Sunday, September 11, 2011

Somber Sunday, Pancakes Anyone?

Yes, it's the anniversary. I remember what I was doing: walking two miles to work, thinking what a beautiful day, maybe I would go back to teaching, was making copies at the copy machine when the receptionist told me what happened. I pulled out a box of Godiva and offered it around the office as we watched TV, then I walked home with a colleague and said, "This is our JFK." Sat home for a week, watching TV and crying a little, grateful to be mourning alone, grateful to have life, health, family. Grateful to talk with Dishmama and Dishbrother, pissed that Dishfather didn't call to see if I was alive, but when we did talk he mentioned it would be less tragic if I had died rather than someone with more at stake, like a child or someone with family--true to some degree but how sh*tty to say to one's child. That day did make some things very clear--Yes, I knew who loved me and who didn't care at all. But most of all, it no longer mattered to me that I wasn't married with children like many of my friends. I had myself and that was all I needed. I didn't lose anyone, I did see the devastation from my office window, and it makes me cry to see TV coverage, but I don't have a big story about what I experienced. Today, I'm staying as quiet as I can, not updating FB with my thoughts and prayers, not watching TV, and not wanting to delve into this except to remember how much I do love myself (it sounds bad, but you know what I mean) and will do all I can to make my life as good as possible. Maybe it's time for a Julia/QAF/Sex and the City marathon.

I've been reading and highly recommend Noelle Hancock's My Year with Eleanor, a memoir about facing fear and the wisdom of Eleanor Roosevelt. Also, The Psychopath Test, by Jon Ronson, which provides info on the obvious topic, along with a checklist and evidence of psychopaths all around us--especially in finance. Now Dish knows for sure she's dodged at least three psychopaths.

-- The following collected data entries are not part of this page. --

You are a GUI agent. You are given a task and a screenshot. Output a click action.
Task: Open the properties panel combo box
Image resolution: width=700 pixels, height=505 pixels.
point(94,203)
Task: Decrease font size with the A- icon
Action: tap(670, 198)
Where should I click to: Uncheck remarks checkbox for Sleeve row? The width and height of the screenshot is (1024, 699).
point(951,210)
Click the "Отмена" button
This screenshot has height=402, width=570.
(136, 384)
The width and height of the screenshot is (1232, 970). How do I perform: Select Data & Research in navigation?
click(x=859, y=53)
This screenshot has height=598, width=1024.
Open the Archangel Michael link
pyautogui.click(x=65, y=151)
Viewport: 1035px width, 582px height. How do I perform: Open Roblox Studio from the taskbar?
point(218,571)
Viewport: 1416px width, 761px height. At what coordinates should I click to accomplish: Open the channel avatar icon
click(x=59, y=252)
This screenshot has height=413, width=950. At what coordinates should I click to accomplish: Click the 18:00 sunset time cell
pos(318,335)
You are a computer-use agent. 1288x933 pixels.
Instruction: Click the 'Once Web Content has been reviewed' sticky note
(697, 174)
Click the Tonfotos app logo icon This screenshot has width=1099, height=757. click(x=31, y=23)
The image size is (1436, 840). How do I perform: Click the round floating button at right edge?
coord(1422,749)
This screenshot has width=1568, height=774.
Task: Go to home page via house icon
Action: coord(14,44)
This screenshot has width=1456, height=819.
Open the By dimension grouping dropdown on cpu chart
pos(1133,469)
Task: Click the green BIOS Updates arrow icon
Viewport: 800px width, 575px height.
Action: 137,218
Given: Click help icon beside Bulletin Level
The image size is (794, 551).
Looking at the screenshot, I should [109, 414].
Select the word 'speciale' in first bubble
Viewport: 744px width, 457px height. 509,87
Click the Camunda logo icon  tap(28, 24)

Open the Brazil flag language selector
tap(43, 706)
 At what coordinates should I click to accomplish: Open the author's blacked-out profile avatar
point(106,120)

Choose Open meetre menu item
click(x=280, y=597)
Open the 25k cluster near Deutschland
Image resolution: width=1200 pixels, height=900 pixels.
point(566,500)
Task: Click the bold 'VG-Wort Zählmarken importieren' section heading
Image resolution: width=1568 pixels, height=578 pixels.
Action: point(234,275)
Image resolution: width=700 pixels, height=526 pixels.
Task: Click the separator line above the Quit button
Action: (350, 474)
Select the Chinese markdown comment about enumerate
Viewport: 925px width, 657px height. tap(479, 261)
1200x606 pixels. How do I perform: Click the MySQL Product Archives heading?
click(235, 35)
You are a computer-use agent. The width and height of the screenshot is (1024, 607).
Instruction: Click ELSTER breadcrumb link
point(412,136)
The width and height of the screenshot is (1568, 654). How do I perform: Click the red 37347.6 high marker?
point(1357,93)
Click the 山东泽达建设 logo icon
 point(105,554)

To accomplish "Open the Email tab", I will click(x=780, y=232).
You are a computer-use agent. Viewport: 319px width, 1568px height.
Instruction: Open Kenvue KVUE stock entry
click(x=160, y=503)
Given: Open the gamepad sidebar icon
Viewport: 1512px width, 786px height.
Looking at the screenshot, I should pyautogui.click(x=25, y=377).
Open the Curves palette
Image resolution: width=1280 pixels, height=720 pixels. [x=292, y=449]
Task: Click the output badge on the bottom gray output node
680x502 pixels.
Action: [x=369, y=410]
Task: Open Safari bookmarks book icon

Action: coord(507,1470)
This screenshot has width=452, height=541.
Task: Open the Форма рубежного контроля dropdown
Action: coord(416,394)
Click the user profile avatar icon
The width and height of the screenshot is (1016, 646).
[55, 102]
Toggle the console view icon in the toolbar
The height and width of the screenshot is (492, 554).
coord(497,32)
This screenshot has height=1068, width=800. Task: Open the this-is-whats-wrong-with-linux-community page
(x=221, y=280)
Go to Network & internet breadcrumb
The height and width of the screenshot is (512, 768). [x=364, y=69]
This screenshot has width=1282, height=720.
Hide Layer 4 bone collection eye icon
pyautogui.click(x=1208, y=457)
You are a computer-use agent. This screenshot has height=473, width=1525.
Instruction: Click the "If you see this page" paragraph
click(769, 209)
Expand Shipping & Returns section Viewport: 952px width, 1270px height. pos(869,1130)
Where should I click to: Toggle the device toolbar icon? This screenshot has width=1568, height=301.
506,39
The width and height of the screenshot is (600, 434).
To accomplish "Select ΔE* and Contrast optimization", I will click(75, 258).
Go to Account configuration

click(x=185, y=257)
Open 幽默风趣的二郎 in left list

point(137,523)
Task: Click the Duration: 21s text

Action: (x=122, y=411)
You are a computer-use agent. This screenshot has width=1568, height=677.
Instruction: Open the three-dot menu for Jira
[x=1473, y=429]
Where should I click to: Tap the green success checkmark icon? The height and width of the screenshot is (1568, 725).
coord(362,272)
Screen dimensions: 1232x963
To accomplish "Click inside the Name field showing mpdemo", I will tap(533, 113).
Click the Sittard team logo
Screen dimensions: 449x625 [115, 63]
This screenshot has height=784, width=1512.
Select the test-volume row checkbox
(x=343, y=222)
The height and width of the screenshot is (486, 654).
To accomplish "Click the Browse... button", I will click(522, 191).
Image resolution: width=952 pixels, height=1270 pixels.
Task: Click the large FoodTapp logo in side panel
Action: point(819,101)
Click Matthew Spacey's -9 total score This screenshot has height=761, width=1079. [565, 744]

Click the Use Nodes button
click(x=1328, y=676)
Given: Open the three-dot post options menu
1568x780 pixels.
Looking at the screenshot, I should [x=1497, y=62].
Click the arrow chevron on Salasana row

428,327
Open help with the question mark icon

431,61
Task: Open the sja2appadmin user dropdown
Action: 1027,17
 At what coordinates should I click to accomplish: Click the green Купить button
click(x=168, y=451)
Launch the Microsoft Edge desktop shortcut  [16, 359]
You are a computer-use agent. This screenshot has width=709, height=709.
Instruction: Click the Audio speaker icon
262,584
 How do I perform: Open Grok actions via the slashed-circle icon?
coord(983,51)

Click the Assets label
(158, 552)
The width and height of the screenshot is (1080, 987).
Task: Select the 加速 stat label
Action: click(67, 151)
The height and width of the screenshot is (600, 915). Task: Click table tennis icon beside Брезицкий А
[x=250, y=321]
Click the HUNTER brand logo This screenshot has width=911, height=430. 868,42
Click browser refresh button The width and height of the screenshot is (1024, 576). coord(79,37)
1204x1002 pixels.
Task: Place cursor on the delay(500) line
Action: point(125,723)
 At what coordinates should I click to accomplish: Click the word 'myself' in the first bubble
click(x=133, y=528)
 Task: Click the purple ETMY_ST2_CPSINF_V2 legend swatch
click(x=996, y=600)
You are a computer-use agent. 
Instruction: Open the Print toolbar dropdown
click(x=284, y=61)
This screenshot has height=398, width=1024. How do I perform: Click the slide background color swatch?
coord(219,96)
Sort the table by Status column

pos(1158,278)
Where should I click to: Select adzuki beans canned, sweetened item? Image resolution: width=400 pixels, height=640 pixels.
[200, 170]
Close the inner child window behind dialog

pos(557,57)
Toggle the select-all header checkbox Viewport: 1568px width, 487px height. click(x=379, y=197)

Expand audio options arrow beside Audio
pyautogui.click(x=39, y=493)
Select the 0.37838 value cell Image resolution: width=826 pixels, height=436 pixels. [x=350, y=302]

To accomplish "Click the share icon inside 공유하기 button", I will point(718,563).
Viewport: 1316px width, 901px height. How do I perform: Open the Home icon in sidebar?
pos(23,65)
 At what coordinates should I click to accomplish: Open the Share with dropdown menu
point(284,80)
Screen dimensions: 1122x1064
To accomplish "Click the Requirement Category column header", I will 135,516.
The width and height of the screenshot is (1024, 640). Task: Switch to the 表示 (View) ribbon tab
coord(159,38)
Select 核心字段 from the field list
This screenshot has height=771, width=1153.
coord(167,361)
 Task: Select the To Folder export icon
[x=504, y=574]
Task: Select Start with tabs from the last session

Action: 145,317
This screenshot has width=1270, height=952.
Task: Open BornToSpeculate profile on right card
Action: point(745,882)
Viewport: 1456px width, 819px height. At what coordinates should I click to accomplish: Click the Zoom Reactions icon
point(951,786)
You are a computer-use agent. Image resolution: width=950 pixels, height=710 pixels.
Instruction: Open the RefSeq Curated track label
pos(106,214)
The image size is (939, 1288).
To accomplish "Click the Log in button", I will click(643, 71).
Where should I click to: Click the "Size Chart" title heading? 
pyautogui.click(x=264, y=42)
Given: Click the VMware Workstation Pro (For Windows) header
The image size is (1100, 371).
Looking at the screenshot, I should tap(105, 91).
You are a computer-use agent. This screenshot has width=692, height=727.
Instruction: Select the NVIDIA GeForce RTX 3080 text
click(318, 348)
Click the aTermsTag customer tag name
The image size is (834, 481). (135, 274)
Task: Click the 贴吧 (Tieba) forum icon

A sad loss: Cliff Robertson has passed away at 88. Blessings on his coming and going. And of course, blessings on those souls who left us ten years ago.


Anonymous said...

I'm so sorry your father said that to you. The more I think about it, the worse it sounds. More power to you for being able to overcome that awfulness and find happiness. And thank you for the book recommendation re: Eleanor Roosevelt. Much more worthwhile than War & Peace which I was contemplating attempting again solely as part of a literary pissing contest.

Dish Upon a Star said...

Thanks, Anonymous. Yeah, I didn't luck out in some departments, but I am a very lucky girl. When I feel down about the paternal issue, I realize others have it far worse, don't have any parents at all. I have a lot of love in my life, which helps with perspective. What is important is that you win your literary pissing contest--I'm serious. I have War & Peace ready to reread. After Eleanor, I may start on it. Thanks for inspiring me.